[PATCH 1/5] inode: Make unused inode LRU per superblock

Previous thread: [PATCH 2/5] mm: add context argument to shrinker callback by Dave Chinner on Tuesday, May 25, 2010 - 1:53 am. (1 message)

Next thread: [PATCH 3/5] superblock: introduce per-sb cache shrinker infrastructure by Dave Chinner on Tuesday, May 25, 2010 - 1:53 am. (16 messages)
From: Dave Chinner
Date: Tuesday, May 25, 2010 - 1:53 am

From: Dave Chinner <dchinner@redhat.com>

The inode unused list is currently a global LRU. This does not match
the other global filesystem cache - the dentry cache - which uses
per-superblock LRU lists. Hence we have related filesystem object
types using different LRU reclaimatin schemes.

To enable a per-superblock filesystem cache shrinker, both of these
caches need to have per-sb unused object LRU lists. Hence this patch
converts the global inode LRU to per-sb LRUs.

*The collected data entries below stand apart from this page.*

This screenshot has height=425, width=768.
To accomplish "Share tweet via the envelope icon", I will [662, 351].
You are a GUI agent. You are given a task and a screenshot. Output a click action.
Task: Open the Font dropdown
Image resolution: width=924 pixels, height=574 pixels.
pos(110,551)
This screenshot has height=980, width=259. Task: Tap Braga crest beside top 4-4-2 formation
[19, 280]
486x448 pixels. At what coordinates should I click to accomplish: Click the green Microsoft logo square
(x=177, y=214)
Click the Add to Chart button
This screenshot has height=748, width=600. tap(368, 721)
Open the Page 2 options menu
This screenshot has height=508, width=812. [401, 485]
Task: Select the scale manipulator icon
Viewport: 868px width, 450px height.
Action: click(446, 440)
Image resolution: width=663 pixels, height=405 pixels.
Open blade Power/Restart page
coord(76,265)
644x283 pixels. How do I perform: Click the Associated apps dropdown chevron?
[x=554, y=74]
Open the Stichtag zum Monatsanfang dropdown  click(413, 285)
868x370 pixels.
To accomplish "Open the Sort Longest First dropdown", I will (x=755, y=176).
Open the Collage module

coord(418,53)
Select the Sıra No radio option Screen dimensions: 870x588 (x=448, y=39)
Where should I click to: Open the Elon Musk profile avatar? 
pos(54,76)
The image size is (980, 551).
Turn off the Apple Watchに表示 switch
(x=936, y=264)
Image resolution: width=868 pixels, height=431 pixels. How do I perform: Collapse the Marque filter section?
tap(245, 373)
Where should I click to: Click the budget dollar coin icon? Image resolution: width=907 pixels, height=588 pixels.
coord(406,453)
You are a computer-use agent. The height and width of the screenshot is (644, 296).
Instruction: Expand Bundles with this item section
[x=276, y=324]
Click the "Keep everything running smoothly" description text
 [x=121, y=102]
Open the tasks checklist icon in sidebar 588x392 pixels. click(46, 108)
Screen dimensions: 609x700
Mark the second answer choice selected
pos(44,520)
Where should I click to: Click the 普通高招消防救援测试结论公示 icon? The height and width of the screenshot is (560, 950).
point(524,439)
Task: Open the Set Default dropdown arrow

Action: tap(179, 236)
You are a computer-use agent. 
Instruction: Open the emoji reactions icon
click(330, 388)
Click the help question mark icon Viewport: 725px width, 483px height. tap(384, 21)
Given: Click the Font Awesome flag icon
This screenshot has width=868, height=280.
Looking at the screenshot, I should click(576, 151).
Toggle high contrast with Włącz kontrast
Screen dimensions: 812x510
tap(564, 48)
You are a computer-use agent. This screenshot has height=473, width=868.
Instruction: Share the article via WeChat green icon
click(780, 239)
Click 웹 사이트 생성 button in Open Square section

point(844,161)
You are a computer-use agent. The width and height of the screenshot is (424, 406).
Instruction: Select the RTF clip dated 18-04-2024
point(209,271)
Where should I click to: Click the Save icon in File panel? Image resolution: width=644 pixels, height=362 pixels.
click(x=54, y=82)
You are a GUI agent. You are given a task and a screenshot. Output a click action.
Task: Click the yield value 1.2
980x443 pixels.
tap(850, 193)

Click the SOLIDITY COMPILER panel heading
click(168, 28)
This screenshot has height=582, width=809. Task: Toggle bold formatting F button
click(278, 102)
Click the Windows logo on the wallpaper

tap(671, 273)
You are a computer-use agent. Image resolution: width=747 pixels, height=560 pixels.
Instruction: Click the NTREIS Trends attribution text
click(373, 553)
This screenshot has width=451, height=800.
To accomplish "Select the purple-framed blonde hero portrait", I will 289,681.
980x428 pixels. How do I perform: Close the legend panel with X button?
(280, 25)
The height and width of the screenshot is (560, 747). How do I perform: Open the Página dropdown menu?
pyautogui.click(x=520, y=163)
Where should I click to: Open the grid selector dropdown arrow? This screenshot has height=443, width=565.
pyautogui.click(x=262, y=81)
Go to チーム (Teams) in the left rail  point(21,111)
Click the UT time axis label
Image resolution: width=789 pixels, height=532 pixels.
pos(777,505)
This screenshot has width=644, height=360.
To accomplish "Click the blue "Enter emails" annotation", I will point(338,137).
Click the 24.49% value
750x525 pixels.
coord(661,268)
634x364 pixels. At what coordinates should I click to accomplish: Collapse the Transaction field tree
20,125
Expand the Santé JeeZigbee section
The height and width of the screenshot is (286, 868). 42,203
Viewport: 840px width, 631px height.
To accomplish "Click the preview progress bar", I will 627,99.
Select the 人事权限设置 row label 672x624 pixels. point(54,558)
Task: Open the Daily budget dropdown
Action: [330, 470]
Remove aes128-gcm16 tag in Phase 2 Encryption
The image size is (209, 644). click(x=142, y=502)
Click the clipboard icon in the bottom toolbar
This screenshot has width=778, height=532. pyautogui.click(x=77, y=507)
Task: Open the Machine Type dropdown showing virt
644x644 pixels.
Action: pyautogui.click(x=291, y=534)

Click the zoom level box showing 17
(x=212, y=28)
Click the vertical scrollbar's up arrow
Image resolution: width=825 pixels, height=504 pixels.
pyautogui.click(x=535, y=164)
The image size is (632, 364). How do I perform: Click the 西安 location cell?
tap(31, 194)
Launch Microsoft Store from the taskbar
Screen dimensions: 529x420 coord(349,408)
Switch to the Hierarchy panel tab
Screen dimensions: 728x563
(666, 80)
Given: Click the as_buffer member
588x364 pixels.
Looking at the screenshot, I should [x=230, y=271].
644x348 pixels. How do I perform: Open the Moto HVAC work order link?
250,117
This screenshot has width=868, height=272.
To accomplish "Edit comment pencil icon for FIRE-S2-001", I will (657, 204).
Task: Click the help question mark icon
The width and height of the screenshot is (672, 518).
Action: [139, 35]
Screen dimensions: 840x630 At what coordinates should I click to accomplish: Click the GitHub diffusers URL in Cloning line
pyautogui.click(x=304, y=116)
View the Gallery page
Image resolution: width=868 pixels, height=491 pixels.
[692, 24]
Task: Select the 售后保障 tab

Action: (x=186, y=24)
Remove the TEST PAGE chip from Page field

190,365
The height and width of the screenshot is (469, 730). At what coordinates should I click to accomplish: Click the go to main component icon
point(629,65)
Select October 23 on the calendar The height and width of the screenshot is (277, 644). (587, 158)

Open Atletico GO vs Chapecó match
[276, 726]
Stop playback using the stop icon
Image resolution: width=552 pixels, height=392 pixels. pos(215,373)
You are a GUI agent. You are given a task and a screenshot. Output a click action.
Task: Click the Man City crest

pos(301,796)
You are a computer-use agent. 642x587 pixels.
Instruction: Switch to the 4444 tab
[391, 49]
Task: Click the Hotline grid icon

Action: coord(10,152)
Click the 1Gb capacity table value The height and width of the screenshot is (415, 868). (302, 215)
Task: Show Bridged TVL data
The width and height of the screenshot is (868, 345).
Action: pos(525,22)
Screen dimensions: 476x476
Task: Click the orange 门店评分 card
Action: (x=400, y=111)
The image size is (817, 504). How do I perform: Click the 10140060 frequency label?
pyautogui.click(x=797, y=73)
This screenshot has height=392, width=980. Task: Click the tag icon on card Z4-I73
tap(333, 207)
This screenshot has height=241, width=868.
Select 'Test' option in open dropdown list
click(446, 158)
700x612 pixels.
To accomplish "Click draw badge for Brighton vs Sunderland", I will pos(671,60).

The patch only does rudimentary per-sb propotioning in the shrinker
infrastructure, as this gets removed when the per-sb shrinker
callouts are introduced later on.

Signed-off-by: Dave Chinner <dchinner@redhat.com>
---
 fs/fs-writeback.c         |    2 +-
 fs/inode.c                |   87 +++++++++++++++++++++++++++++++++++++++-----
 fs/super.c                |    1 +
 include/linux/fs.h        |    4 ++
 include/linux/writeback.h |    1 -
 5 files changed, 83 insertions(+), 12 deletions(-)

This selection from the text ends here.